People think (Lobha, Dosa and Moha) are good things but what is good about them? Anger, greed, delusion, people think themselves wonderful because of having these traits. They consider themselves to be good people. But what is good about them? How can they be wonderful? All they have are troubles and strife.
For example, our possessions. Lobha makes us greedy for them. What is that all about? You want to eat, consume or use them. And what is it that makes use of these possessions? It is this body, which gets large, fat and obese, isn’t it? You don’t see a problem with that, but old people are decaying by the day.

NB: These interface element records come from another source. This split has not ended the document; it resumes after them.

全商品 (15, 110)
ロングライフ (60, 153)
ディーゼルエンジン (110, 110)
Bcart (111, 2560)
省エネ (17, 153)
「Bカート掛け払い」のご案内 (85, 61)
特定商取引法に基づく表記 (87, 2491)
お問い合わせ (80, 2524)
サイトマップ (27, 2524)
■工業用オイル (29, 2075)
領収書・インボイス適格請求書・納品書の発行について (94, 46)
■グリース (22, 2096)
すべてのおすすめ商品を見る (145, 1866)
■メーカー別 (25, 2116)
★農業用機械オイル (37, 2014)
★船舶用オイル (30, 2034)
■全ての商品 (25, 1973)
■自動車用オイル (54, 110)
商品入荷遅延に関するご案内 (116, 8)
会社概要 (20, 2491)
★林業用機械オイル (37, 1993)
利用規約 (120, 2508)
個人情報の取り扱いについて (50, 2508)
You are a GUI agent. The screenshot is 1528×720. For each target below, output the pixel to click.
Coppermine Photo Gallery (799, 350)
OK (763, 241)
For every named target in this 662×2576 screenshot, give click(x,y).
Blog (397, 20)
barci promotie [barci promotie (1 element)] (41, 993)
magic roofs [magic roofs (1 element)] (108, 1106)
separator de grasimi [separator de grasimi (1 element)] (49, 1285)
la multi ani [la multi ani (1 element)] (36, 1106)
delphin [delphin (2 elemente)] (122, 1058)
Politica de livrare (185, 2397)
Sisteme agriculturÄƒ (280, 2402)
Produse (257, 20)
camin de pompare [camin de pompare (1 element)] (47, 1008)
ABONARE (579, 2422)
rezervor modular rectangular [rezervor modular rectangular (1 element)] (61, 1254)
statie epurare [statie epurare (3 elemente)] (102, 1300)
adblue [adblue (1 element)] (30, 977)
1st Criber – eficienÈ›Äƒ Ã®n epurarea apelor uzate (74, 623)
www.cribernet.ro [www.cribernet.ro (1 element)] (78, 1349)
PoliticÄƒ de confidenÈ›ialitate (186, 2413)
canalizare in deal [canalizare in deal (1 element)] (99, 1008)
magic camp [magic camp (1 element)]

The same is true for Dosa and Māna (conceit, pride). False views arise but you think they are the real thing. You believe there is a “self”, a “me” a “them” in corporeality. Mānaditthi (conceited false views) having arisen are held onto stubbornly. What is this about? You don’t see a problem with this? Does this corporeal body not grow and expand? Is it now16 better, more special than the old one? Is it younger and prettier than the old one? Or what’s the deal if the body is not more beautiful? If all you have is a sullen look, a disfigured face or the countenance of a demon or the devil, isn’t it better just to live a good life?
Moha, delusion, is no different. Before Lobha can arise, there has to be Moha, delusion. After Moha appears greed, animosity and misunderstanding occur. I implore you to investigate and see this for yourself. When you have managed to achieve this, job done.
Moha, Dosa and Mānaditthi will cease. There will be a void, empty of anything. You dwell indifferent to everything. Isn’t this better?
Get to the Heart, the singularity. You will be happy, in good health and nothing will threaten you. There will be no inconvenience wherever you go. You won’t be attached to the world. People with Dosa and Mānaditthi are completely attached. They won’t give in and will be troubled wherever they go.
I implore you to investigate in this manner. If you examine things in the right way, this way, (your Citta) will converge and become the Heart.
That’s it for now. Investigate in this way!